El Chorrillo, 11 de junio de 2023
Anoche
de madrugada, al calor del libro que leía, Soledad. Un verano en las
montañas, escribí un post que después de publicarlo, y estando ya en la
cama, decidí eliminar. Se acabó tanta verborrea, qué leches, me dije. Demasiado
coñazo con parecidos temas, pensé recordando que el día anterior, contra mi
voluntad, había vuelto al asunto aquel de los parques nacionales y sus
administradores, algo en ocasiones inevitable dado el afán con el que mis dedos
piden un teclado para seguir el impulso de una idea. Y es que el post volvía
por enésima a hablar del porqué de, ¿se adivina?, naturalmente, de la querencia
hacia las dichosas montañas. ¡Qué pesao!, ¿no? Y es que
resulta sorprendente cómo los asuntos, tantos, se le agarran a uno como
sanguijuelas; que no hay manera de desprenderse de ellos si no es que, como
niños con los juguetes de Reyes en las manos, no intentamos abrirles las tripas
para ver de qué están hechos por dentro. Argumenta Ortega que como el número de
objetos que componen el mundo de cada cual es muy grande y el campo de nuestra
conciencia muy limitado, existe entre ellos una especie de lucha para
conquistar nuestra atención. “Propiamente, nuestra vida de alma y de espíritu
es sólo la que se verifica en esa zona de máxima iluminación. El resto —la zona
de desatención consciente, y más allá, lo subconsciente, etc.— es sólo vida en
potencia, preparación, arsenal o reserva”. Que yo me pierda en elucubraciones,
esas que el amigo Álvaro llama pajas mentales, tiene relación con la
exploración que me sugiere el ánimo de esas zonas que Ortega llama de
desatención. Siendo nuestra conciencia limitada en relación a los hechos y
cosas del mundo, cabe pensar en las grandes posibilidades que nos esperan en la
relación que establecemos con el mundo, las personas y las cosas si conseguimos
despertar nuestra atención en direcciones en las que hasta ahora no se ha
aventurado, es decir, haciendo vibrar en el aire de nuestra conciencia esa vida
en potencia de que habla Ortega. Y esa vida en potencia, aunque ya explorada,
el porqué de esa pasión, la montaña, que arrastramos desde la temprana
juventud, la que saltaba ayer en mi lectura cuando envuelto en la niebla
descendía un despeñadero en los Alpes Julianos, la que terminó por imponérseme
y, aunque el asunto, al decir de Ortega, irrumpía en mi zona de máxima
iluminación, sucedió que el deseo de introducir un matiz más me pudo.

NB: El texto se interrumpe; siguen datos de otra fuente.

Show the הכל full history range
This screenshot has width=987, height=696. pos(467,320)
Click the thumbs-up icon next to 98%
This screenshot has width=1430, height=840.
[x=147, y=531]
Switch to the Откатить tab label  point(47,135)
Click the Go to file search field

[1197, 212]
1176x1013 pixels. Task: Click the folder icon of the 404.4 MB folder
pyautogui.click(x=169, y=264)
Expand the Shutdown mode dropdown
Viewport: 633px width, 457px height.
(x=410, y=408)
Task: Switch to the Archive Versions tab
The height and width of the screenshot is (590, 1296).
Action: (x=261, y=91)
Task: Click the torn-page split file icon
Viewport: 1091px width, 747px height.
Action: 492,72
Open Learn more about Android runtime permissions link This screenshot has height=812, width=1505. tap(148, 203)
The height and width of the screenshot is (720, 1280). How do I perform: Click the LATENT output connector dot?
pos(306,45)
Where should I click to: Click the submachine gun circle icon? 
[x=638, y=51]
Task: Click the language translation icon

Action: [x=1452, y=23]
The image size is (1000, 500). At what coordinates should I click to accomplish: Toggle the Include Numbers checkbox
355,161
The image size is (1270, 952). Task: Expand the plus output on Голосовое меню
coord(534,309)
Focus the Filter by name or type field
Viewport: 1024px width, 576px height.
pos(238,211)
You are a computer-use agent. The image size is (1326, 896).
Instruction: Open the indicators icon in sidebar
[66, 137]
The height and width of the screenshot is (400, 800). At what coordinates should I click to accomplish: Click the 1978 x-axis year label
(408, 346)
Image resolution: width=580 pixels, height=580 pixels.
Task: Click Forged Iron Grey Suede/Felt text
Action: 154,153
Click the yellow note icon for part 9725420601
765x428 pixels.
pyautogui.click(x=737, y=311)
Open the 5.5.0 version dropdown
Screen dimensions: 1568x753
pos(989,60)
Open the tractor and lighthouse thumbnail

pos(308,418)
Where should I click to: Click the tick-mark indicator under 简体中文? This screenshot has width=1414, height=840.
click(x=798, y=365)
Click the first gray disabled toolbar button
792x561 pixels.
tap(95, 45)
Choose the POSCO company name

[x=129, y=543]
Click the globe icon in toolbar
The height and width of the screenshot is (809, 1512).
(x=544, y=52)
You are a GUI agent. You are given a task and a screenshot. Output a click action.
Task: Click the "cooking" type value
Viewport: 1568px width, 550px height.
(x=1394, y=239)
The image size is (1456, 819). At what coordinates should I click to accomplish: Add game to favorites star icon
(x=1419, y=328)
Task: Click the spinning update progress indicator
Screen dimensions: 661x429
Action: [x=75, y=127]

Probablemente ese impulso de escribir venía también dado por la reciente
conversación que había mantenido días atrás con Paco, Victoria y Pepe Hurtado
en donde el tema volvió a aparecer entre copa y copa de vino, unas rabas y el
sabor de un bacalao a la no sé qué.
El
caso es que hablando de amor, que es un sentimiento hacia algo o alguien, no me
quedaba claro esa mañana que la razón de estar allí o de meterme en los
berenjenales por los que había pasado horas antes atravesando ciertos neveros,
tuviera nada que ver con el amor; más bien todo ello con quien tenía que ver
era con mi persona, con la satisfacción de vivir experiencias en ese mundo
agreste, por sentirme capaz de afrontar ciertas dificultades y de vivir
plenamente en un entorno salvaje y solitario; tenía que ver acaso con dar
posibilidades a mi creatividad y sí, también el hecho de probarme a mí mismo,
de tensar el arco de la vida y comprobar que, pese a los años, todavía la
existencia podía poner en mis manos delicados manjares que décadas atrás
hubieran sido impensables.
En
definitiva que, más que amor a la montaña, con todo lo que ésta me pudiera
gustar, ella y la naturaleza en general, ese afán por las cumbres, acaso lo que
encierra es un exagerado amor por uno mismo, por probarte, por sentirte crecer
en medio de esa insignificancia que yo asumía como regalo de mi pequeñez en
comunión con todos los otros seres del planeta.
Todo
esto quizás un modo de dar cobertura a las otras razones, aunque para terminar hablando, hoy igual que ayer,
de lo mismo. O simplemente una manera de escuchar a la curiosidad que siempre
anda metiendo las narices en todos los sitios con su afán de saber. En el fondo
creo que existe, no obstante en esta insistencia, un afán por ampliar esa zona
de desatención que para Ortega es vida en potencia. Llegar a ser consciente de
por qué hacemos esto o lo otro, además de satisfacer nuestra curiosidad ayuda a
orientarnos y a poner en armonía lo que somos con lo que queremos ser.